Ernstige en verstandige mensen beseffen hoe riskant de wereldsituatie is. Mogen de vermelde en andere problemen misschien niet meer besproken worden? Is wie er toch telkens op terugkomt een verfoeilijke doemdenker? Mag ik de stelling nog verdedigen dat, als we niet krachtdadiger reageren, het moment komt waarop het te laat zal zijn om het tij te keren zonder gigantische rampen op wereldschaal?

Mensen, die dagelijks hun krant lezen, vertrouwen me toe dat ze niet meer geloven dat we het met zijn allen nog zullen halen. Moeten zij tot zwijgen worden gebracht of zal er over hun wanhoop worden nagedacht en gepraat? Dichtklappen helpt niks.

Als ik zeg dat veel studenten wanhopig zijn, bedoel ik niet dat ze op de daken lopen te schreeuwen over de doffe ellende. Dat ze uit lusteloosheid weigeren hamburgers te eten of hun lief te zoenen. Ik zeg wel dat velen niet meer geloven dat de huidige maatschappelijke elite de grote problemen wil en kan oplossen.
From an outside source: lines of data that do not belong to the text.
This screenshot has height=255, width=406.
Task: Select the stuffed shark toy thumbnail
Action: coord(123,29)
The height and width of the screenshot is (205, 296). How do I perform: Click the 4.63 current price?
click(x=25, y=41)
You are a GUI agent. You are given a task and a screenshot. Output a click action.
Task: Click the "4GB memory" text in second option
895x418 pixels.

Ik blijf erbij dat de meeste studenten maatschappelijk inactief zijn. Zij missen de wil en de organisatie om krachtig te reageren. Een kleine groep weert zich tot het uiterste maar krijgt de meerderheid niet achter zich. Ik herinner me dat ik in 1963 ergens schreef: ‘Er is in West-Europa geen krachtige antikapitalistische stroming meer aanwezig.’ Dit interview is de bevestiging van die harde stelling. Uiteindelijk zit de fout niet bij de studenten maar bij het wilde kapitalisme dat alle terreinen verovert en ons naar de verdoemenis helpt. Ik heb nooit begrepen waarom zo weinig mensen dat smerig kapitalisme niet openhartig durven aanklagen. De wortel van het kwaad zit niet in het slecht karakter van een of ander mens of in de agressiviteit van een of andere groep of volk of natie, maar in de basisregels van ons samenleven op deze planeet.
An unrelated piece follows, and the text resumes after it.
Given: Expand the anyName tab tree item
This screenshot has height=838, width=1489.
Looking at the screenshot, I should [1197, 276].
Het is mijn vak en mijn passie om over de wereld te piekeren, mijn plicht om het groeiend cynisme te bestrijden. Ik hou van mijn studenten, zij zijn mijn leven. Velen van hen vroegen me mondeling of schriftelijk het gevecht tegen schijn, bedrieglijke susserij en lafheid niet op te geven. Dat is mijn vaste voornemen.